Project Maximus a comprehensive margin expansion program has continued to run well across 5 pillars. This is reflected in more stability in margins, compared to FY2024 over FY2023

Free cash flow: The company generated US $ 848 million free cash flow in Q4FY2024.

Human Resource:

LTM attrition declined to 12.6% down from 20.9% in the previous year.

Head count the company’s total workforce stood at 317,240, marking a decrease of 25,994 employees compared to fiscal 2023.

Utilisation stood at 83.5% excluding trainees in Q4FY2024.

The company is agile in hiring and will be able to hire more when demand picks up for both freshers out of campus and also lateral hiring. It will take 6-9 months to put campus recruits to work while it will take 1-1.5 months to hire lateral workforce.

Order book:

The company had anexcellent quarter and full year for large deals.

The company signed large deals to the tune of US $ 4.5 billion in Q4. The company signed 30 deals including 2 mega deals. 44% of this was net new.

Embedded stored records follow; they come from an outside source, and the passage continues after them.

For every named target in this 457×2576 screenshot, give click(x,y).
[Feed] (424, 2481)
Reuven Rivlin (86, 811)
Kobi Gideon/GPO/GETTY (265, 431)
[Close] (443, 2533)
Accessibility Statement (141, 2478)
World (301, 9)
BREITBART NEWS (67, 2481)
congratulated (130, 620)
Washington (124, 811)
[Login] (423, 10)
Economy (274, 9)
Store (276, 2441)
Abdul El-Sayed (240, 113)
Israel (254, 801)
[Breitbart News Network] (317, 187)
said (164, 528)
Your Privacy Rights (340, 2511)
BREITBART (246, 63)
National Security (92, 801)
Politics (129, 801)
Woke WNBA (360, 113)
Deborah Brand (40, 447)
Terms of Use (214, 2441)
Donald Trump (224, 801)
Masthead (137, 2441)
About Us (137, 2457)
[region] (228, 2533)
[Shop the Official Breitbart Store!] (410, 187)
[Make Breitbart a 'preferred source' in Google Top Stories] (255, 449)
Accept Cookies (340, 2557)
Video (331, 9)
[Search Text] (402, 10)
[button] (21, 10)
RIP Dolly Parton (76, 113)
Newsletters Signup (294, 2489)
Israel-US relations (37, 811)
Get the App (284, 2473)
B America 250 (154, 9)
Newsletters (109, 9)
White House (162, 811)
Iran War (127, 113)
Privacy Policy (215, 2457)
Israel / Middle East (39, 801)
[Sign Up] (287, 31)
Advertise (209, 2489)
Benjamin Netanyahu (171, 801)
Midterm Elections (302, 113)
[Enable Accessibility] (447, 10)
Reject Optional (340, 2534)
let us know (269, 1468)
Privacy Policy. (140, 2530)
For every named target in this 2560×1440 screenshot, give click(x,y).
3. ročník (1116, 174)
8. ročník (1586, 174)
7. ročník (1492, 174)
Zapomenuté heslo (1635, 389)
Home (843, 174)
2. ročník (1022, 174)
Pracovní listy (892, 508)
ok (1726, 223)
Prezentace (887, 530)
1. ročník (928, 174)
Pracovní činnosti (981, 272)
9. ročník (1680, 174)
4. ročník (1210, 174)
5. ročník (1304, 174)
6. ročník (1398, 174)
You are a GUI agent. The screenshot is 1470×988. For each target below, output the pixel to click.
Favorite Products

The company signed 8 deals in communication, 6 each in BFSI and retail, 4 each in manufacturing and life-sciences and 2 in EURS.  Region wise 16 were from North America, 10 from Europe and 4 from rest of the world.

For the full year the company singed US $ 17.7 billion worth deals with total deals of 90. Of this 52% were net new and 8 were mega deals.

This was highest ever large deals in any financial for the company and reflects the trust which the clients have on the company.

The company witnesses good traction in cost efficiency and vendor consolidation deals.

Ramp ups of large deals are happening as per the plan.

Generative AI: The company has excellent traction on generative AI work.Every 8 out of 10 employees are being trained in Generative AI.In Generative AI, the company has projects across software engineering, process optimising, customer support, advisory services, and sales and marketing areas.

The company has generated over 3 million software codes in Generative AI using large language models. The company has embedded Gen AI in its services.

All of the company’s AI work is part of the company’s Topaz offering.

The company is the first to achieve the ISO 42001 2023 certification.

Cost benefits accruing on account of Gen AI and AI are being retained by the company as of now.

Cloud: The company’s cloud work is progressing well. The company continue to work with major public cloud providers around private cloud programs for clients. Cloud with data is the foundation for AI.

Acquisition: The company has signed a definitive agreement to acquire in-tech, a leading Engineering R&D services provider focused on German automotive industry. This strategic investment further strengthens the company’s Engineering R&D capabilities and reaffirms its continued commitment to global clients to navigate their digital engineering journey.

The company announced that it will acquire a 100% stake in German firm in-tech in an all cash deal for 450 million euros, or about Rs 4,000 crore. in-tech develops solutions in e-mobility, connected and autonomous driving, electric vehicles, off-road vehicles and railroad. 

Dividend:  The board has recommended a final dividend of Rs 20/- per equity share for FY2024 and additionally a special dividend of Rs8/- per equity share. This constitutes 85% payout as per capital allocation policy.

The board has approved the capital allocation policy for the next 5 years, effective FY2025 the company expects to returning 85% of the free cash flows to cumulatively through dividend, special dividend and share buyback.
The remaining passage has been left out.